Start of RECORDS SUPPLIED
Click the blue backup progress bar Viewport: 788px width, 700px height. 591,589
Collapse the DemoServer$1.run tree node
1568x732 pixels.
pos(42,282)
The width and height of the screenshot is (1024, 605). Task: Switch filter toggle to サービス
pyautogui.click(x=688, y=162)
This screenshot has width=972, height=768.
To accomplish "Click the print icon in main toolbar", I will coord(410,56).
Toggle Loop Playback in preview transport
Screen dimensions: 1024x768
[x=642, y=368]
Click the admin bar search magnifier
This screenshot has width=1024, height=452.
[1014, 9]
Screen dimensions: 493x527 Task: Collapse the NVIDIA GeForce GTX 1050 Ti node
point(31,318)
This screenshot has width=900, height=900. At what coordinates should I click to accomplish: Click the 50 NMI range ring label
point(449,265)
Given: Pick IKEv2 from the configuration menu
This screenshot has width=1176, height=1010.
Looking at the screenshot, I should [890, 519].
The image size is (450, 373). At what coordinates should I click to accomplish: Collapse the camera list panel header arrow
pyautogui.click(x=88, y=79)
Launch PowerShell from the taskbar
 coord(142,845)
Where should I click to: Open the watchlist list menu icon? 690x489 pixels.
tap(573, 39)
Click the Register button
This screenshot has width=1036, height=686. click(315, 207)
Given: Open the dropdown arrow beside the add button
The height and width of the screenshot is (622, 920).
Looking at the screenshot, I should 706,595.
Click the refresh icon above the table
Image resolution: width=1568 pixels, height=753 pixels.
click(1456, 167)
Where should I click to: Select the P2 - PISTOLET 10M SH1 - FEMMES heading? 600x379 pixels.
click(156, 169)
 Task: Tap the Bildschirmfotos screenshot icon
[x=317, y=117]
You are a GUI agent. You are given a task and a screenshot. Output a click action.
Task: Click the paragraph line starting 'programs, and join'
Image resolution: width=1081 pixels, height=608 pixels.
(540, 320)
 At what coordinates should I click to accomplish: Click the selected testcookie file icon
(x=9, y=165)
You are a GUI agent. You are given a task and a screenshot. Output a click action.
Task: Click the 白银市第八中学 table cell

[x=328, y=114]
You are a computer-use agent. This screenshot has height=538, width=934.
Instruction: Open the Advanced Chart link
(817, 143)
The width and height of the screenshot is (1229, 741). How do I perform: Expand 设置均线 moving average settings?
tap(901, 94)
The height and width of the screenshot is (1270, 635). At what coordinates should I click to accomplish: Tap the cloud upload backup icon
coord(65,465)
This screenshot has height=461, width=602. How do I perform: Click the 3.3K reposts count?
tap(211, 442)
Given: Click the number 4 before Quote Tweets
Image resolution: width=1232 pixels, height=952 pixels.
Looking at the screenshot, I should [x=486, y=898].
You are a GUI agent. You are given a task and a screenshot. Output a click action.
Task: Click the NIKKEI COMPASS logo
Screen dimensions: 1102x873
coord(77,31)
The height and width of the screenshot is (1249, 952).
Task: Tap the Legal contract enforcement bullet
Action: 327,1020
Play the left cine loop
End of RECORDS SUPPLIED
▶ _ABOUT THIS TASK_
Beginning with the line that contains "The width and height of the screenshot is (1229, 741).", repeat every line through the end of the records and nothing more.

▶ _TASK RESULT_
The width and height of the screenshot is (1229, 741). How do I perform: Expand 设置均线 moving average settings?
tap(901, 94)
The height and width of the screenshot is (1270, 635). At what coordinates should I click to accomplish: Tap the cloud upload backup icon
coord(65,465)
This screenshot has height=461, width=602. How do I perform: Click the 3.3K reposts count?
tap(211, 442)
Given: Click the number 4 before Quote Tweets
Image resolution: width=1232 pixels, height=952 pixels.
Looking at the screenshot, I should [x=486, y=898].
You are a GUI agent. You are given a task and a screenshot. Output a click action.
Task: Click the NIKKEI COMPASS logo
Screen dimensions: 1102x873
coord(77,31)
The height and width of the screenshot is (1249, 952).
Task: Tap the Legal contract enforcement bullet
Action: 327,1020
Play the left cine loop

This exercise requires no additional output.